→ GIVEN PASSAGE
──────────

- Politics and Social Issues
By: Wayne Brown
The on-going debates in American culture have historically centered on issues that when boiled down to the basics are essentially rooted in States’ Rights. This has been the case since the early day of the republic and will likely always be the case. As I have pointed out before, this root issue is normally mask behind the framework of a current debate.
Some examples of this have included the early arguments surrounding the relationship of the state and federal governments. The issue came to the forefront again in the Civil War with the argument over a state’s right to secede from the Union driven by the dispute over slavery. More recently, we see the arguments of today surrounding illegal immigration with the root argument again stemming from the question of what rights the state has in stemming the situation. Arizona has become the poster child in this shoving match on State’s Rights.
Oklahoma just opened the door to the next debate which will drive the States Right’s battle. Oklahoma voters have passed initiatives establishing that the State of Oklahoma and its inhabitants will not be bound by the principles of Sharia or Muslim Law. Other states are either attempting this same path or heavily weighing it. No doubt, at some point, this issue will be debated before the Supreme Court before an ultimate position is established.
You might look at this issue and wonder how any state or group of citizens in the United States could find themselves in need of legislation exempting the state and its people from Sharia Law. Unfortunately, there is a growing basis for it as we begin to see cases come before the courts in which people of the Islamic faith are accused of crimes under the laws of the United States. In turn, these defendants are citing their own adherence to Sharia Law, the laws and principles of the Islamic religion, as being the basis for their behavior and thus their innocence. This is becoming a viable defense with respect to acknowledging the religion of the individual. If it can be a viable defense, it could also become the basis for prosecution as well as the dominance of the Muslim faith becomes a greater factor in American society.
America, for the most part is a Christian nation. The democratic republic was founded on principles based on Christian or Protestant beliefs. The laws enacted are rooted in these beliefs in terms of our compassion toward our fellow man and our judgments toward him. In many ways, that is the depth of the impact. In essence, we as Americans, attempt to adhere to a separation between church and state such that the application and the enforcement of our laws are not determined or limited solely by religious principles.
Let’s take a look at the absurd side of allowing religion to enter into the functionality of our laws and judgments. If a man of a protestant faith drinks too much beer and decides to abuse his wife because he becomes unhappy with the outcome of the Sunday afternoon football game, he is in the eyes of the current laws of America committing assault and will be processed under the laws of our court system currently in place.
Now, if we change the players a bit and suppose this man is now of the Islamic faith and subscribes heavily to Sharia Law, his defense in the American court system is that he is exercising his rights under Sharia Law as it pertains to his wife. Now, the court is faced with either exercising the current laws or ignoring them in light of the man’s religious beliefs. In essence, Sharia Law is superseding the laws of the United States of America. Absurd you might say, but, not unlikely.

──────────

→ AIM A
Return the stretch of the column from "Now, if we change" through "but, not unlikely.", copied word for word.
→ AIM B
In the column, the paragraph beginning "Some examples of this" names several disputes as instances of the States' Rights issue. List every one of them.
→ AIM C
Answer these questions from the column:
(i) Which state does it call the poster child in the shoving match on State's Rights?
(ii) What have Oklahoma voters passed initiatives establishing?
(iii) In the hypothetical about the man of a protestant faith, what makes him unhappy?

──────────

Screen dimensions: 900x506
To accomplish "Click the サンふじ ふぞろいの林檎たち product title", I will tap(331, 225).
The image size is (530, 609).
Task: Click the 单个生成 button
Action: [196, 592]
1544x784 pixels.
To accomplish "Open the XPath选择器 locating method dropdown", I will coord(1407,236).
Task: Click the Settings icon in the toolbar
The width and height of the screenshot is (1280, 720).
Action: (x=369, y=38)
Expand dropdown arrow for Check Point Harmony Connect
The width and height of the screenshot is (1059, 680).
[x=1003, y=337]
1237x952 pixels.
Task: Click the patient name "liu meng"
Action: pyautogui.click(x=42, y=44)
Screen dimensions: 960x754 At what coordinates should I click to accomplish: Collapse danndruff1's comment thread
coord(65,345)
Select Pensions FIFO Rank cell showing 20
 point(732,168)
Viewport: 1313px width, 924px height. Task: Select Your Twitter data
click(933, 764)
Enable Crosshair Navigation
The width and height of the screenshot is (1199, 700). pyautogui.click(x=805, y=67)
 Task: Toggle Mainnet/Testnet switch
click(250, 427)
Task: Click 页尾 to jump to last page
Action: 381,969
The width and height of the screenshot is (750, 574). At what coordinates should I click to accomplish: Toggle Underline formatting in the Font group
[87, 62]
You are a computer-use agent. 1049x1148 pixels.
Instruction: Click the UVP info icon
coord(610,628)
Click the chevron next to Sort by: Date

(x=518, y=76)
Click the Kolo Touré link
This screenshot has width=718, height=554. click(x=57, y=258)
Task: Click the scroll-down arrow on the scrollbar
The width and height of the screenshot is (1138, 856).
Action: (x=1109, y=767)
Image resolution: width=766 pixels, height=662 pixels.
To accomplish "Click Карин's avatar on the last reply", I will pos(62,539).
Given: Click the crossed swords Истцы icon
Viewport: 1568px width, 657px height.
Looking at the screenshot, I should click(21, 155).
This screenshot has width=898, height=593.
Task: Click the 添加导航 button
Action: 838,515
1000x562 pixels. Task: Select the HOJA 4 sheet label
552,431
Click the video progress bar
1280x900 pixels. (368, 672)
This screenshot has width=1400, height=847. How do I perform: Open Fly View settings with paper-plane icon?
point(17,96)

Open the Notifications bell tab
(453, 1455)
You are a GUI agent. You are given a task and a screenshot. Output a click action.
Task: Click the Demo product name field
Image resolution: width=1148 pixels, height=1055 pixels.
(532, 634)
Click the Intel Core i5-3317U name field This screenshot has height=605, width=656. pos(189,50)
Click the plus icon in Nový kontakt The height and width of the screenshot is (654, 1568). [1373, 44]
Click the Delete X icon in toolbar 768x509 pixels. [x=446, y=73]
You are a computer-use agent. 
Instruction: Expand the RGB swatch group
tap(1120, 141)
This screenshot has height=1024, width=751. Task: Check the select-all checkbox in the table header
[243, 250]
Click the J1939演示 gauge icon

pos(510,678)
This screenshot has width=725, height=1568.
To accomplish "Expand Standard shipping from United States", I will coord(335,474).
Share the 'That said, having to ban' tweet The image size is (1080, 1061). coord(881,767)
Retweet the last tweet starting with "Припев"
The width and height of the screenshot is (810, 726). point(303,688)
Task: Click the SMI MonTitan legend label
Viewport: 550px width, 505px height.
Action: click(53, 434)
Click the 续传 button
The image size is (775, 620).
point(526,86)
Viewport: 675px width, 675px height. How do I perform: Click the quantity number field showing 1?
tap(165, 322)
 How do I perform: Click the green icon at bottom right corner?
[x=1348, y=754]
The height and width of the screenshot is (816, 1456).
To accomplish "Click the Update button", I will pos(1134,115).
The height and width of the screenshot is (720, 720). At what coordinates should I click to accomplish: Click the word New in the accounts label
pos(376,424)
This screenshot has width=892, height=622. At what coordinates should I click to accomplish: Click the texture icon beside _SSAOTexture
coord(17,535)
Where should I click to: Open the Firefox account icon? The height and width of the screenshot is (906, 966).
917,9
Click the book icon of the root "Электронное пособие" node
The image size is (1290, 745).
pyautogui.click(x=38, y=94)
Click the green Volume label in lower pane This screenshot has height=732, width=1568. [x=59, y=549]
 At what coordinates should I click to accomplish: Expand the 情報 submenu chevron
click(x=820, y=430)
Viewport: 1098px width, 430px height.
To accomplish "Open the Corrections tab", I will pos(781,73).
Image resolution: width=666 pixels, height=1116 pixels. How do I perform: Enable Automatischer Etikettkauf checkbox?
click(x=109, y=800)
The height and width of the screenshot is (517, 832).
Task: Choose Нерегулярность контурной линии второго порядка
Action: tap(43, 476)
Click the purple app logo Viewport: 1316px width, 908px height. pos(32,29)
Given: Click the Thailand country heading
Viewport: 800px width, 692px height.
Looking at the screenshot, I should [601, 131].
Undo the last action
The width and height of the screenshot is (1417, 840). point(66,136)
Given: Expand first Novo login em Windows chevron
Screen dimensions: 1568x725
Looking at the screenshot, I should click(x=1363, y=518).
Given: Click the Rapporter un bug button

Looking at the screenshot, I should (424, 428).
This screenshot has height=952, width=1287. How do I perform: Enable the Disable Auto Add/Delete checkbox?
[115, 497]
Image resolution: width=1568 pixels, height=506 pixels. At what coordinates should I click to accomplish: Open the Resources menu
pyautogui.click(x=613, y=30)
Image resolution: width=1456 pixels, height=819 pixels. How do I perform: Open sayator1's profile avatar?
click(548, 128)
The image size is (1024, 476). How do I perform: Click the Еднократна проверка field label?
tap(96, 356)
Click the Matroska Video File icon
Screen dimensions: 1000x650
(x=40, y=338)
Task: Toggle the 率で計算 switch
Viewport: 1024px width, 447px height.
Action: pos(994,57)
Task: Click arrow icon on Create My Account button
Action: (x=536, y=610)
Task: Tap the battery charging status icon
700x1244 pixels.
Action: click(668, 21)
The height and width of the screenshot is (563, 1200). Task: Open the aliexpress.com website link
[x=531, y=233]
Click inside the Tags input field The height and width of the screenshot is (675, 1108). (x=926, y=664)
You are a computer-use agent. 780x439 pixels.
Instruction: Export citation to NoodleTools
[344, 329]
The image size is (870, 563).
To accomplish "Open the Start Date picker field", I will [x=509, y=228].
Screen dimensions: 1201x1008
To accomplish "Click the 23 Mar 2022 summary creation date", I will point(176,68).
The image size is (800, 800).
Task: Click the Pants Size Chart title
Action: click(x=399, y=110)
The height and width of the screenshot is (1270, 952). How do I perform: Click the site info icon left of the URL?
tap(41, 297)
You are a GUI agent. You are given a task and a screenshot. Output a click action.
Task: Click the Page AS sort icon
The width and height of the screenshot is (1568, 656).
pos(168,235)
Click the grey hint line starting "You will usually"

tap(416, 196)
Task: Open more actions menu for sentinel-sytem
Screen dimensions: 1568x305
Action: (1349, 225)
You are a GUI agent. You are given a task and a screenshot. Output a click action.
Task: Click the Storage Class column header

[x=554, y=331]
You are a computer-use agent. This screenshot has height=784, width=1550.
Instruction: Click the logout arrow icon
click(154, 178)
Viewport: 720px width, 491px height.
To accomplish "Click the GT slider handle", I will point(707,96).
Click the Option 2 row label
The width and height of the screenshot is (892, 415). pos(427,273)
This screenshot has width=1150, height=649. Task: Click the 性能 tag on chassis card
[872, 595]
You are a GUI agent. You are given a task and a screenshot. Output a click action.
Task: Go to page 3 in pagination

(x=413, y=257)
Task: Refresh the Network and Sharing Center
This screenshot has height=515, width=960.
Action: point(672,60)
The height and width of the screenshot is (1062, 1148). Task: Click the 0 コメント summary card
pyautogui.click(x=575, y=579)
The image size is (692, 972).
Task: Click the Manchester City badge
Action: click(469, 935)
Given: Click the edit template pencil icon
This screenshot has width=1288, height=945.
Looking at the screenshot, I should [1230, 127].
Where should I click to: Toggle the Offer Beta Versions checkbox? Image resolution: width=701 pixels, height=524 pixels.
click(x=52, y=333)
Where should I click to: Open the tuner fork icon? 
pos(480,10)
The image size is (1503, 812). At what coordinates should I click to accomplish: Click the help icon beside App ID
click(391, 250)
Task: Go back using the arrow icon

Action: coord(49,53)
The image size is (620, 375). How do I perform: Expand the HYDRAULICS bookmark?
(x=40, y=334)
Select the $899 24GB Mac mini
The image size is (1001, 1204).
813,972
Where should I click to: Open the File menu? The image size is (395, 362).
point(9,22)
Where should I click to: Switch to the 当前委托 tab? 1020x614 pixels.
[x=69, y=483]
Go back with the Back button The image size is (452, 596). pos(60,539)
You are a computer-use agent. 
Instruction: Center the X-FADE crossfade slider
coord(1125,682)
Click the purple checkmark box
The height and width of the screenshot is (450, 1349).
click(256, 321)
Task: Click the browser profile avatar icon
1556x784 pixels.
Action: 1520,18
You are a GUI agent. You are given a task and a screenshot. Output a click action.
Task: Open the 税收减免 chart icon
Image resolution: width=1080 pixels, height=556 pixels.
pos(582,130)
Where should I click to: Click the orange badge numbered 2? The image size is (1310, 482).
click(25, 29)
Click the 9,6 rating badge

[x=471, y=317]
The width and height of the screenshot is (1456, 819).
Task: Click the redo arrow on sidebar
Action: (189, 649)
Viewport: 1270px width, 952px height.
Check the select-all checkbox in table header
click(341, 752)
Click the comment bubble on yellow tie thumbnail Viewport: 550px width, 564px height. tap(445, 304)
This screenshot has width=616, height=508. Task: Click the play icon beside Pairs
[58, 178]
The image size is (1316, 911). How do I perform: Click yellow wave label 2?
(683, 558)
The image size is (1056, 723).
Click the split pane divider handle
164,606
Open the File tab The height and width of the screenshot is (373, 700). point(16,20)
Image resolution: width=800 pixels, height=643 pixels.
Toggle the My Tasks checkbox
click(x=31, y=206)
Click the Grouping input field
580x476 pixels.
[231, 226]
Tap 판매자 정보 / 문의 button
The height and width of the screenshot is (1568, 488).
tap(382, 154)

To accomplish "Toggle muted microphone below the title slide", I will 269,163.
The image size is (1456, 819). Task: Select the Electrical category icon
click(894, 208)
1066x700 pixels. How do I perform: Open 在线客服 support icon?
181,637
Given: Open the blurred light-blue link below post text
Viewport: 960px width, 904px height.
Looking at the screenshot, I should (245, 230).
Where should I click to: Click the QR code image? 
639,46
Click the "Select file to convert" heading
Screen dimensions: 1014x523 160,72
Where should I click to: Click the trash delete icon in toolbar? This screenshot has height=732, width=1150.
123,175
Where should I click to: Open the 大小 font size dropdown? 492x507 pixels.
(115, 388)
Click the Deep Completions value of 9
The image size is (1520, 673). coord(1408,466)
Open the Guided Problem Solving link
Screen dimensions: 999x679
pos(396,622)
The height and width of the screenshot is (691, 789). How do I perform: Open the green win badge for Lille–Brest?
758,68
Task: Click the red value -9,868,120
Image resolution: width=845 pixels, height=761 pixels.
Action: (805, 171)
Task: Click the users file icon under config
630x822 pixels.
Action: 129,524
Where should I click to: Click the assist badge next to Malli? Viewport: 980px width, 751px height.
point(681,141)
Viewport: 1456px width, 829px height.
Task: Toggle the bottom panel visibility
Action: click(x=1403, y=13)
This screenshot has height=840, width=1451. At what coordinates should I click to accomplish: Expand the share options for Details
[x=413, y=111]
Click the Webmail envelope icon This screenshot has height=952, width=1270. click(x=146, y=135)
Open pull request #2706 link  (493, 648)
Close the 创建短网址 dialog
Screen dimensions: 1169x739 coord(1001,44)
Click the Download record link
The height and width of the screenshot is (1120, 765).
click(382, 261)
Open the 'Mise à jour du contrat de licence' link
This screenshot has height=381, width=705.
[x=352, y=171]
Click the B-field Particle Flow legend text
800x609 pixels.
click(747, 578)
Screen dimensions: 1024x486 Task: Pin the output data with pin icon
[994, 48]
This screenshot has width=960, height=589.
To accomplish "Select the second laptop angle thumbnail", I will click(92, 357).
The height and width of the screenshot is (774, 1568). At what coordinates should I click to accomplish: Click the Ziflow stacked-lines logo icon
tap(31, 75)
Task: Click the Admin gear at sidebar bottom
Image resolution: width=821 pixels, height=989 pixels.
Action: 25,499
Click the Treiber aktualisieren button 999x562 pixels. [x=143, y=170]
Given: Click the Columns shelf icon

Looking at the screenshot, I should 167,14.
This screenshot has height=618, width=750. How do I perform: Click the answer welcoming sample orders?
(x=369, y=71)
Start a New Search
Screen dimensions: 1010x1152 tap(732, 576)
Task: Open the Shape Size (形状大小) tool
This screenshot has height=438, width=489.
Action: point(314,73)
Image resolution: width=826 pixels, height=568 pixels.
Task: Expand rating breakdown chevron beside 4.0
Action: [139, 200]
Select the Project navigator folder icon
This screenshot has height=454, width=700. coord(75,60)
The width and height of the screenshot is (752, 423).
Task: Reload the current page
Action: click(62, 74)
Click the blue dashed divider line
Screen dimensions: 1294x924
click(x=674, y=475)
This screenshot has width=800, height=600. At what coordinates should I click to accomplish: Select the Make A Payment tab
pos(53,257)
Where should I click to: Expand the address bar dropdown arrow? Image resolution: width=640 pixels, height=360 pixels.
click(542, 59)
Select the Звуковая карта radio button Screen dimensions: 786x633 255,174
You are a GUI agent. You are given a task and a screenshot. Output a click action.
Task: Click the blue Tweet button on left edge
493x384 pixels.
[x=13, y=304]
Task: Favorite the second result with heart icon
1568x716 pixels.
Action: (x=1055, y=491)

──────────

→ TASK OUTPUT A
Now, if we change the players a bit and suppose this man is now of the Islamic faith and subscribes heavily to Sharia Law, his defense in the American court system is that he is exercising his rights under Sharia Law as it pertains to his wife. Now, the court is faced with either exercising the current laws or ignoring them in light of the man’s religious beliefs. In essence, Sharia Law is superseding the laws of the United States of America. Absurd you might say, but, not unlikely.

→ TASK OUTPUT B
- The early arguments over the relationship of the state and federal governments
- The Civil War argument over a state's right to secede from the Union, driven by the dispute over slavery
- Today's arguments over illegal immigration and what rights the state has in stemming the situation

→ TASK OUTPUT C
(i) Arizona.
(ii) That the State of Oklahoma and its inhabitants will not be bound by the principles of Sharia or Muslim Law.
(iii) The outcome of the Sunday afternoon football game.